GIVEN RECORDS Start Marker
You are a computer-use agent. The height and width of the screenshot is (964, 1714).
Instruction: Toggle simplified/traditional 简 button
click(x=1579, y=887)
GIVEN RECORDS End Marker
GIVEN RECORDS Start Marker
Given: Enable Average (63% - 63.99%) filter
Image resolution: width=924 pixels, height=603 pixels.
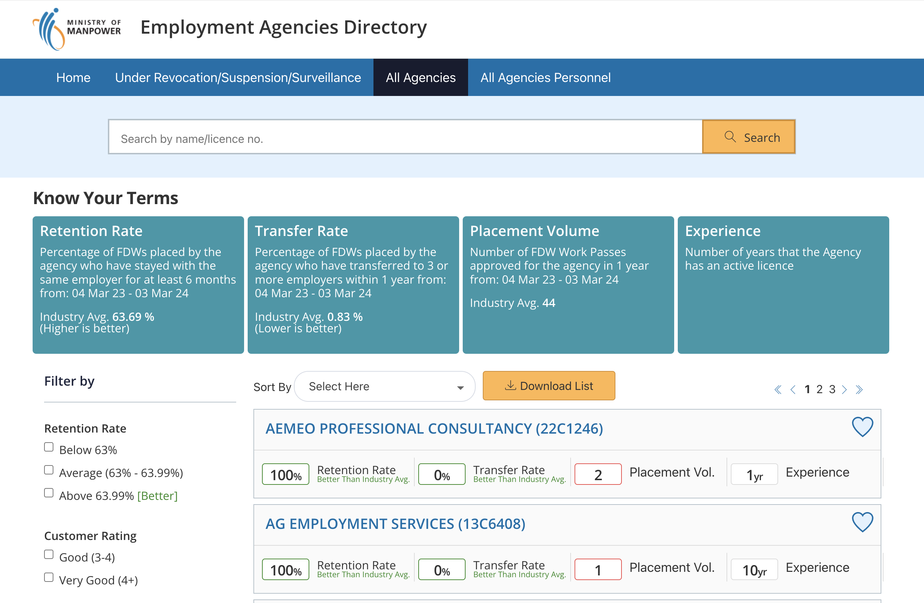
GIVEN RECORDS End Marker
→ **WHAT NEEDS TO BE DONE**: The lines holding the string "height" are what is needed from the material above.

→ **RESULT BELOW**:
You are a computer-use agent. The height and width of the screenshot is (964, 1714).
Image resolution: width=924 pixels, height=603 pixels.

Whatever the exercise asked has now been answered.